Other goals include developing criteria for addressing how community life needs to adapt to an aging membership. Presently approximately half of the community’s members are in senior member status (retired). Inner-community goals—both spiritual and administrative—will also be priorities. These goals include, but are not limited to, improved communication within the community, more spiritual opportunities for the community as a whole, and ways to improve missioner/laity collaboration as Glenmary moves into new areas of Appalachia and the South.

“I am fundamentally optimistic about the future of Glenmary,” Father Dorsey said. “Our numbers are smaller and our walk a bit slower than in previous years, but we continue to be a faith community focused on the mission that has been entrusted to us—to reach out to the neglected and the forgotten.

“We are impelled by the Holy Spirit to bring the Gospel of Jesus Christ to the forgotten regions of the United States,” he continues. “The next four years will not be easy and will bring challenges that are both difficult and unexpected. I approach these years with hope and see the challenges as opportunities.”

The new executive council members will be installed during the community’s Chapter Meeting on June 2, 2003.

Father Dan Dorsey, 52, a native of St. Louis, Mo., was elected first vice president in 1999. His new term as president extends to 2007. He served as pastor of two Glenmary missions in southeastern Arkansas before coming to leadership in 1999. In his 29 years of ministry, he also served in Cincinnati as Glenmary’s director of novices (1983-1990), and in Morehead, Ky., as associate pastor of a Glenmary mission serving six rural counties.

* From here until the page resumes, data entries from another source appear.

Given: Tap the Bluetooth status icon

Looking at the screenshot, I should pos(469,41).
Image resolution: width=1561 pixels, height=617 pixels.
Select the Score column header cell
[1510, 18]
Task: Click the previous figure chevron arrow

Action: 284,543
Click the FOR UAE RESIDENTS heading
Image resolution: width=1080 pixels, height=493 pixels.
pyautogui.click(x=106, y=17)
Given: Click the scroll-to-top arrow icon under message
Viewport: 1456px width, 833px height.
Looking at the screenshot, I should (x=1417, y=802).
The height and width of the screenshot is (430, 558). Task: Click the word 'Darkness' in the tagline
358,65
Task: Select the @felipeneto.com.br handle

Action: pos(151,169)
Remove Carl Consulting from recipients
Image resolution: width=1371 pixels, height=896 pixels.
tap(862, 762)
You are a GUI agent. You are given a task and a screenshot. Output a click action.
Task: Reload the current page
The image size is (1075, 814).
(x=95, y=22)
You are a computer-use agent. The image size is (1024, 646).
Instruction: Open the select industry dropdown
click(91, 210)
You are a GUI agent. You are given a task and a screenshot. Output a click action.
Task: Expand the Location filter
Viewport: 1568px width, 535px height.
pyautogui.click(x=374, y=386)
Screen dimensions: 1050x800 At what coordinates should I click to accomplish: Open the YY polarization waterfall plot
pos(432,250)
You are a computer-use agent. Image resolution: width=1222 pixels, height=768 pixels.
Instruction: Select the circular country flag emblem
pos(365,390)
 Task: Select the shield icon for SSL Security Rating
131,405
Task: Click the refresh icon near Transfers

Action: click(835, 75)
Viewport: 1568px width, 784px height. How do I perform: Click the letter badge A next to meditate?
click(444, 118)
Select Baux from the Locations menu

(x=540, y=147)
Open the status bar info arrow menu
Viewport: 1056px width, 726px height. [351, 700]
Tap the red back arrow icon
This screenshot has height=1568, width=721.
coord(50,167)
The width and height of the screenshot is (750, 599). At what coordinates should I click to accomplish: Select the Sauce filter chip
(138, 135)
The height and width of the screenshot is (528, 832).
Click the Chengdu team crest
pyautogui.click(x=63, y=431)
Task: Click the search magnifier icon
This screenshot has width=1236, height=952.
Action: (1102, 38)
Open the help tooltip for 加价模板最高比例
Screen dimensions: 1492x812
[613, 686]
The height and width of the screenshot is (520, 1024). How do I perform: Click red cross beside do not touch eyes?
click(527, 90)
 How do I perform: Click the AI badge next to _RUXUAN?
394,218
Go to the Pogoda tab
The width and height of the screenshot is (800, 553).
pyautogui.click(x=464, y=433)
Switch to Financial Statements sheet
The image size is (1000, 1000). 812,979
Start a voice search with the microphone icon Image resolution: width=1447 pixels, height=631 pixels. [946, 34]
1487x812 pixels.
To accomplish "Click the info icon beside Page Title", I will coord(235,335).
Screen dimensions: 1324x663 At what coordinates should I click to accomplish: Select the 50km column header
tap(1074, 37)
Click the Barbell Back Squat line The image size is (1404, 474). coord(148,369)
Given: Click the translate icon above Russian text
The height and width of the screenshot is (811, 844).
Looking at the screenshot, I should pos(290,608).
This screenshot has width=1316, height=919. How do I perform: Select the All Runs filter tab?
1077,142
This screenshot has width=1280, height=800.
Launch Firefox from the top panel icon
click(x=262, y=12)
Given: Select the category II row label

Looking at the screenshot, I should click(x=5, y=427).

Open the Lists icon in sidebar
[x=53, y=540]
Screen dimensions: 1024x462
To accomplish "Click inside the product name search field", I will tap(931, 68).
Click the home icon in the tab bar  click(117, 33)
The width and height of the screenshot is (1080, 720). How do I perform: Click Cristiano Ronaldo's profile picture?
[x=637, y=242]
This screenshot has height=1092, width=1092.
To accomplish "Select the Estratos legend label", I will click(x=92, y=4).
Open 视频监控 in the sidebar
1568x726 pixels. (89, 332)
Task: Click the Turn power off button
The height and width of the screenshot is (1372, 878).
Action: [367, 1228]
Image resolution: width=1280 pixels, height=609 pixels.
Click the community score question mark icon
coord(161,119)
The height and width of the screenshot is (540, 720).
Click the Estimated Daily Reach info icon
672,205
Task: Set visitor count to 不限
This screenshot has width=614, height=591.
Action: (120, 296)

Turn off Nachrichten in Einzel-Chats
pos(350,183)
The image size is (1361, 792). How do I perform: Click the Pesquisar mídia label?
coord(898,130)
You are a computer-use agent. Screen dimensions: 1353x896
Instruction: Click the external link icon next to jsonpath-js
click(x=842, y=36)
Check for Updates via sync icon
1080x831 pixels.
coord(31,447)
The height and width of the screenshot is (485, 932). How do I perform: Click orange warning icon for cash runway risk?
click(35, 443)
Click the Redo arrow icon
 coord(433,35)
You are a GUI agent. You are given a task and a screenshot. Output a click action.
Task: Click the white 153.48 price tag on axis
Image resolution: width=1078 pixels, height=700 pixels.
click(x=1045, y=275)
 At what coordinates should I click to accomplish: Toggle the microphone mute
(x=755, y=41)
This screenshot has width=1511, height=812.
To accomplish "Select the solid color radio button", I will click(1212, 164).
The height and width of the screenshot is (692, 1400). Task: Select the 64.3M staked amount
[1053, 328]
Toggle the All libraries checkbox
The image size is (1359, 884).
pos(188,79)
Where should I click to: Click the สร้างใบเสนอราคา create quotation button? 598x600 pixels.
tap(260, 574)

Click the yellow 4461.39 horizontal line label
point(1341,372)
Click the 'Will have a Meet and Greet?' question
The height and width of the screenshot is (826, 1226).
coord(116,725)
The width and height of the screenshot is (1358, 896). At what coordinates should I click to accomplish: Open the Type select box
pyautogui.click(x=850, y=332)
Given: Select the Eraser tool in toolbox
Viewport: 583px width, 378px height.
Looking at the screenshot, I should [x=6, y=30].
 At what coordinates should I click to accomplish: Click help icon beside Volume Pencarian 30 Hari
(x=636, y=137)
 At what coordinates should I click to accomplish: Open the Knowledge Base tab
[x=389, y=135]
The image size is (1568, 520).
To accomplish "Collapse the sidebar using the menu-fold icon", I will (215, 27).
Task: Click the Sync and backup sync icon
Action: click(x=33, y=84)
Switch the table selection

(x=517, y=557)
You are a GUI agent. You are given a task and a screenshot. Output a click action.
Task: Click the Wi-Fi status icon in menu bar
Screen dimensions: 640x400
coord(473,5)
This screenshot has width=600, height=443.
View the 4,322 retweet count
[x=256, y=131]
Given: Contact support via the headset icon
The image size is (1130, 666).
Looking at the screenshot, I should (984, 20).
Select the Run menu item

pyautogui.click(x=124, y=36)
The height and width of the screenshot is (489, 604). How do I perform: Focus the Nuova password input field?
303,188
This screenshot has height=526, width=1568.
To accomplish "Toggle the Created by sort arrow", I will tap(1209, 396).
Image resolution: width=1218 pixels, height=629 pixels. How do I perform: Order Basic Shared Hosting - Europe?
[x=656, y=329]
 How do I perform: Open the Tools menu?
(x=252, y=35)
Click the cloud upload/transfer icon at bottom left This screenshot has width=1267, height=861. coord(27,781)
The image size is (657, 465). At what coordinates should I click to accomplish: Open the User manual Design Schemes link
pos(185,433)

Father Bob Poandl, 62, a native of Metuchen, N.J., was elected to leadership for the second time in his 40 years as a missioner. His first term was from 1975-1979 as second vice president. His present term as first vice president extends until 2007. In addition to his administrative work, which included heading the vocation office from 1989-93, he has served missions in Mississippi, Georgia, Kentucky and Texas. He has been pastor of Glenmary’s missions in Hugo and Boswell, Okla., since 1999. While in Oklahoma, Father Poandl has been instrumental in ministering to the large number of Hispanics living in the southeastern part of the state. He, like many Glenmarians and all the members of the new executive council, is fluent in Spanish.

Father Dominic Duggins, 60, a native of Cincinnati, Ohio, was elected to leadership for the first time. His term as second vice president extends until 2007. He comes to leadership as the director of Glenmary’s Development Office, a position he will retain while serving as second vice president. He has served missions in Pennsylvania, Kentucky, Georgia, Texas, and Oklahoma in his 40 years as a home missioner. Father Duggins, who first entered Glenmary as a brother, has also served as associate director and director of students at the Glenmary House of Studies in Washington, D.C. (1981-1985). He came to Cincinnati in 1993 to work in Glenmary’s Mission Office and became director of the Development Office in 1999.